Sung-Hyung Cho
Sung-Hyung Cho was born in Busan in South Korea in 1966. She studied communications in Seoul, followed by art history, media studies and philosophy in Marburg in 1989. 1999/2000 she attended a course on electronic images at Offenbach College of Design. She has made documentaries and music videos, and has also worked as a freelance editor and technician.
Her first feature-length film "Full Metal Village" about Wacken open air festival won the Schleswig-Holstein and Hesse film awards in 2006 and the Max Ophüls Award in 2007. Her next documentary "Endstation der Sehnsüchte" ("Home from Home") premiered at Berlin Film Festival 2009, followed by "11 Freundinnen" about the German women's football team and the world championship 2011, which opened in cinemas in May 2013.
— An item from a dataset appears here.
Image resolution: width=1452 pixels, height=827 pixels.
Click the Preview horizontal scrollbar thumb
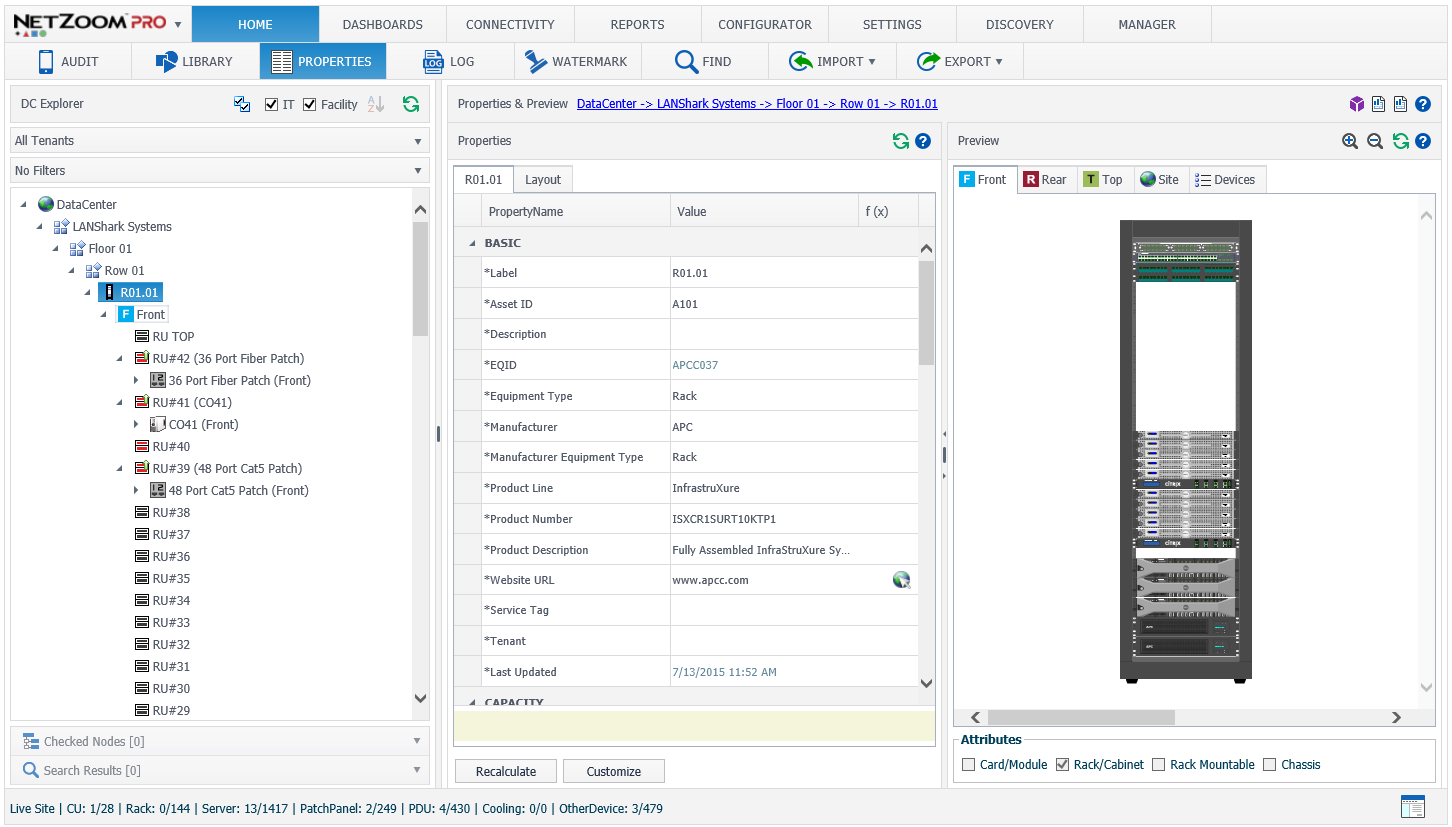pyautogui.click(x=1080, y=717)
For the TV-documentary series "16 x Germany - People - Places - Stories" (2013) Sung-Hyung Cho realized the episode about Hessen. Her next feature documentary premiered in March 2015 at the Lichter Film Festival in Frankfurt: "Verliebt, Verlobt, Verloren" (theatrical release: June, 2015) told of women from East Germany who fell in love with students from North Korea in the 1950s and established families with them – until the young men were ordered to go back home by their regime.
The following year, "Meine Brüder und Schwestern im Norden" ("My Brothers and Sisters in the North") had its premiere at the Lichter Film Festival. In this documentary Sung-Hyung Cho tried to portray the daily life of people in tightly controlled North Korea. At the Lichter Film Festival the film was awarded the prize for the Best Regional Feature Film. At the Film Festival Mecklenburg-Vorpommern 2016 it received the prize for the Best Documentary (ex aequo with "Parchim International"). In July 2016 "Meine Brüder und Schwestern im Norden" was released theatrically in Germany.